### TEXTAUSZUG
Bis jetzt  habe ich mich immer noch nicht entschieden.

 Vieleicht macht ja mal ein Shop ein günstiges Angebot mit Flossen und Pumpe


----------



## xxtrem01 (23. März 2014)

*AW: Es ist so ruhig geworden in Sachen Belly Boat*

Bis zu welchen Windstärken seit ihr mit dem BB unterwegs?


 War gestern bei 12knoten (Anfang 4) unterwegs. Habe zwar im Windschatten geangelt, war aber eindeutig zu viel Wind.


----------



## Waveman (4. April 2014)

*AW: Es ist so ruhig geworden in Sachen Belly Boat*

Wollte am Sonntag mal in den Sonnenuntergang paddeln... Starten wollte ich am TP, noch jemand da?


----------



## shad (6. April 2014)

*AW: Es ist so ruhig geworden in Sachen Belly Boat*

Moin moin, jetzt klärt mich mal auf: was bedeutet TP ??? Aber schreib doch mal bitte, wie es lief...
Gruß,
      shad


----------



## Waveman (6. April 2014)

*AW: Es ist so ruhig geworden in Sachen Belly Boat*

TP = Taucher Parkplatz in Dahme. Hatte ein paar kleine vom Belly Boat aus, dann wurde es aber extrem nebelig, so dass ich aufgehört habe. Dafür aber noch ca. 10 Stk. in der Dämmerung von Land aus. 5 durften dann die Heimreise mit mir antreten ...


----------



## menscle (7. Mai 2014)

*AW: Es ist so ruhig geworden in Sachen Belly Boat*

Hab auch das Guideline und bin soooo zufrieden. es is robust u sehr gut verarbeitet, hab vollstes Vertrauen zu dem boot.ja die ventilsache in den taschen is echt so´n ding, die hätten auch auf höhe der rückenlehne in ne extra tasche gepasst aber schaden nehmen die da wo se jetzt sind auch nich. ich habe mich wegen den vielen guten bewertungen für das boot entschieden und hab´s noch nicht  bereut. lg


----------

### ZIELE
1. Nenne alle Benutzernamen, die im Forumsauszug über Belly Boats über einem Beitrag stehen, und führe jeden nur einmal auf.
2. Gib aus dem Forumsauszug über Belly Boats den Abschnitt zwischen „Moin moin, jetzt“ und „Waveman (6. April 2014)“ einschließlich wortgetreu wieder.
Das Material steht in keinem Zusammenhang mit dem Forumsauszug über Belly Boats.

### DATENTEIL

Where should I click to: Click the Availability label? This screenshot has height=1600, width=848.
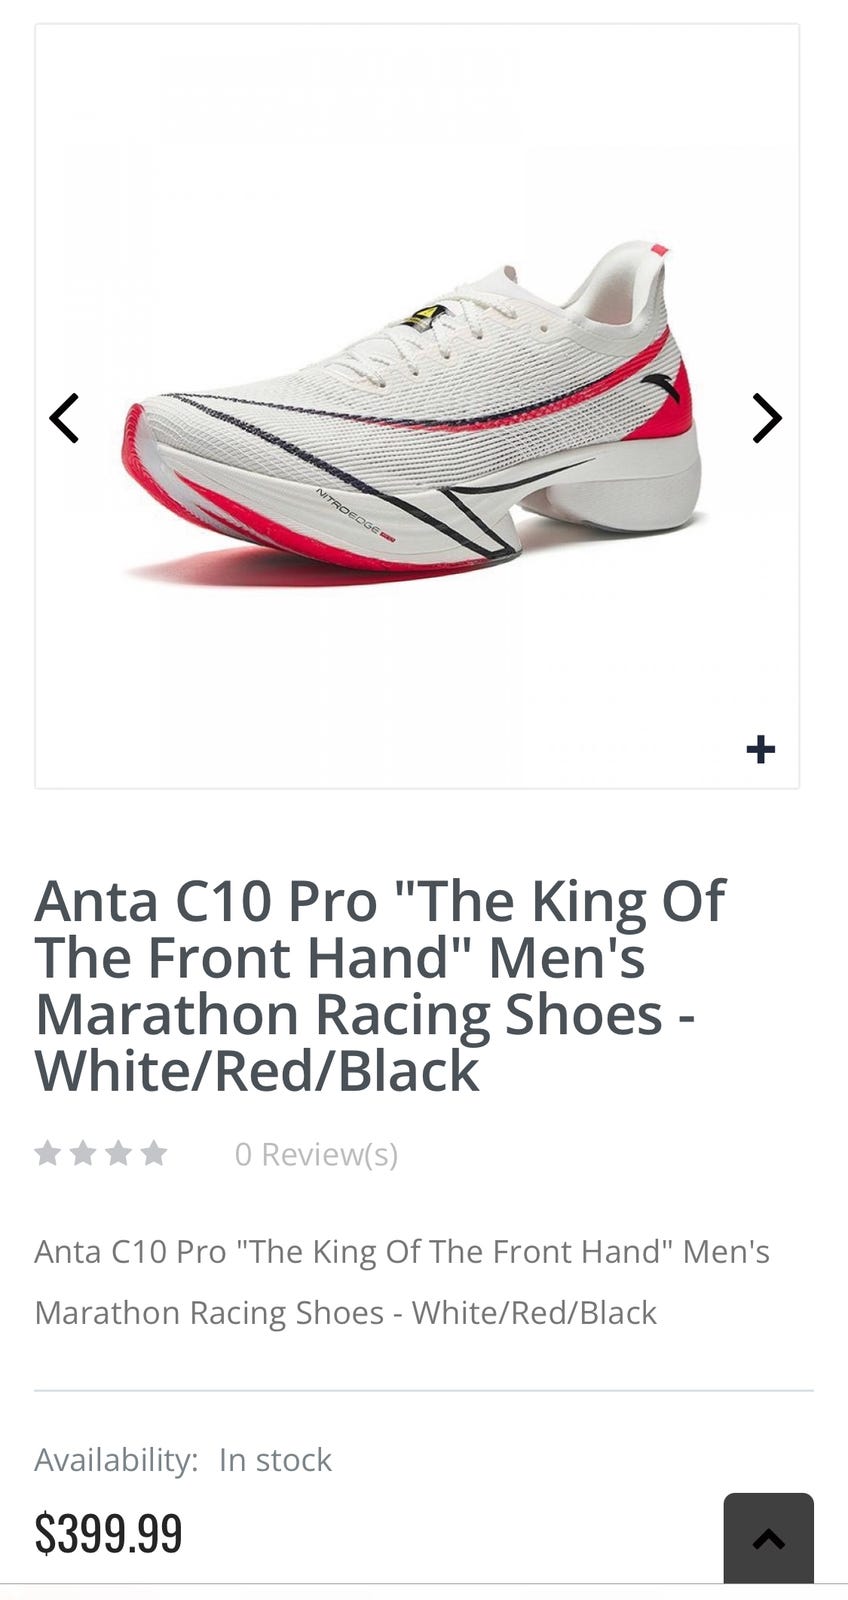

### ERGEBNISSE JE AUFGABE
1. xxtrem01, Waveman, shad, menscle

2.
Moin moin, jetzt klärt mich mal auf: was bedeutet TP ??? Aber schreib doch mal bitte, wie es lief...
Gruß,
      shad


----------



## Waveman (6. April 2014)